**** RECORD SET

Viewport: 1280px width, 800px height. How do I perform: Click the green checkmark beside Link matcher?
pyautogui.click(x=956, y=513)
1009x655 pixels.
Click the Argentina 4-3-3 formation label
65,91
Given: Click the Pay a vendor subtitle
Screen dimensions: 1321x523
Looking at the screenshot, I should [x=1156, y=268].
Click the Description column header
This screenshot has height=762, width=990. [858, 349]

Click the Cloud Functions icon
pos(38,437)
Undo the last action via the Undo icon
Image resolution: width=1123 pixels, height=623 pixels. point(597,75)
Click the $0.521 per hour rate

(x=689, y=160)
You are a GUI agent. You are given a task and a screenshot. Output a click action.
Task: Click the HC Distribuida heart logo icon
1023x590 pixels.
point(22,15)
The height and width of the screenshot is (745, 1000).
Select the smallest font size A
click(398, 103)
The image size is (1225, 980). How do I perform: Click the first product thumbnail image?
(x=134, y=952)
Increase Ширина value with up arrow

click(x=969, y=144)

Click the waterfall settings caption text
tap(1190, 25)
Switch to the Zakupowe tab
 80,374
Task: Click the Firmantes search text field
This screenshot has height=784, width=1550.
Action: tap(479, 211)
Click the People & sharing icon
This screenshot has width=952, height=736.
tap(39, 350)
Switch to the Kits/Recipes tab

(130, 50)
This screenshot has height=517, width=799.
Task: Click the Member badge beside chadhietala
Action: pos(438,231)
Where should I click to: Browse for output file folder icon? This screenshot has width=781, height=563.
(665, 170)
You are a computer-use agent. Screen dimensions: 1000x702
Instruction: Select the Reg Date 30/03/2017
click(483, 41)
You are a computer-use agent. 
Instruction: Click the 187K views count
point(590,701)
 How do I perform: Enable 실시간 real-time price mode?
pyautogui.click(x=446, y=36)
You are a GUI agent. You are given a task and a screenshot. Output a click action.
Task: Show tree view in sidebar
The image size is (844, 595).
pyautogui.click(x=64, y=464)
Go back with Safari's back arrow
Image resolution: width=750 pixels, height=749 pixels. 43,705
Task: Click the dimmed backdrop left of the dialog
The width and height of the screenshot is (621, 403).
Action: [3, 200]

********

**WORK TO BE COMPLETED**.
Reproduce the lines above verbatim, starting with the line containing "Click the Description column header" and ending with the line containing "point(22,15)", including both of those lines.

**OUTPUT**.
Click the Description column header
This screenshot has height=762, width=990. [858, 349]

Click the Cloud Functions icon
pos(38,437)
Undo the last action via the Undo icon
Image resolution: width=1123 pixels, height=623 pixels. point(597,75)
Click the $0.521 per hour rate

(x=689, y=160)
You are a GUI agent. You are given a task and a screenshot. Output a click action.
Task: Click the HC Distribuida heart logo icon
1023x590 pixels.
point(22,15)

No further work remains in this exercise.